Das Töten unschuldiger Menschen. Massenerschießungen von jüdischen Zivilisten. Das ist das ultimative Grauen, das uns heute unvorstellbar erscheint. Wie kann ein Mensch so radikal böse werden? Wie konnten Einsatzgruppen und Soldaten im Zweiten Weltkrieg die Massenexekutionen durchführen und danach weiterleben? Wie konnten sie zu ihren Familien als Väter und treusorgende Ehemänner zurückgehen, mit dem Wissen, Frauen und Kinder getötet zu haben?

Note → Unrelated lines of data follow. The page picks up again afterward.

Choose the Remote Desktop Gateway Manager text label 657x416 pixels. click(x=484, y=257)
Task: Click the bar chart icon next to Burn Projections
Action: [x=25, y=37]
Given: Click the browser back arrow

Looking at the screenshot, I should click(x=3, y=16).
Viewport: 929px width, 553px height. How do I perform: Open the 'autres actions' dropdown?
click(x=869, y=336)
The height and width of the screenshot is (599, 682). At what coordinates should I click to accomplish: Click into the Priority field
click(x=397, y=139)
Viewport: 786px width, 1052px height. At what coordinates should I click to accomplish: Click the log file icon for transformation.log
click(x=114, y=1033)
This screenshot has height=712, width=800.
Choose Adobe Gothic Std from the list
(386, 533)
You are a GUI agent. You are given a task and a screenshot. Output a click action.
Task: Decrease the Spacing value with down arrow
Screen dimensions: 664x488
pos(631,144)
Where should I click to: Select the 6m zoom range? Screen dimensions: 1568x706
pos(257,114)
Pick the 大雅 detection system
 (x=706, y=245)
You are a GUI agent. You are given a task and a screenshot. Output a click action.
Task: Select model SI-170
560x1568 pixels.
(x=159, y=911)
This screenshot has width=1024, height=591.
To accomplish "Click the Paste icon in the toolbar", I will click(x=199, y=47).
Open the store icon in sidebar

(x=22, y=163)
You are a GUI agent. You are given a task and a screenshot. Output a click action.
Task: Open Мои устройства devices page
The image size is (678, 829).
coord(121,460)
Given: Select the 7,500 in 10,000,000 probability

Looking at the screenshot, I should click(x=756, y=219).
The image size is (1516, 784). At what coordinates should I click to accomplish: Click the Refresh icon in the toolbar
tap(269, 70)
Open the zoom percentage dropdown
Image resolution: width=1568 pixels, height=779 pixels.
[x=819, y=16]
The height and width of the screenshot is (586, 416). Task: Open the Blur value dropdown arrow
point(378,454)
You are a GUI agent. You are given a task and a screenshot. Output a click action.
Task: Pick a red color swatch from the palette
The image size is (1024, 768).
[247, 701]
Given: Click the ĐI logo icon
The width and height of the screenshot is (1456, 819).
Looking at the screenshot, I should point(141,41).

Diesen Fragen geht der Filmemacher Stefan Ruzowitzky in „Das radikal Böse“ nach. Als Grundlage dienen ihm Tagebuchaufzeichnungen, Briefe und Aussagen vor Gericht von deutschen Polizisten und Soldaten, ganz normalen Männern, die Erschießungskommandos angehörten. Schauspieler wie Alexander Fehling oder Devid Striesow lesen die Texte und geben den jungen Männern von damals eine Stimme. Auf der Bildebene entscheidet sich Ruzowitzky für unbekannte Komparsen, die Szenen mit Soldaten sind reduziert, Großaufnahmen auf die Gesichter. Schemenhaft reihen sich mit Bildern und Texten Biographien und Schicksale aneinander. Es sind die Schicksale der Täter, die sich dem Gruppendruck beugten, die sich, angesteckt vom Hass auf den angeblichen Feind, zur Vollstreckung ihrer Taten verpflichtet sahen. Psychologen, Historiker und Juristen helfen zu verstehen.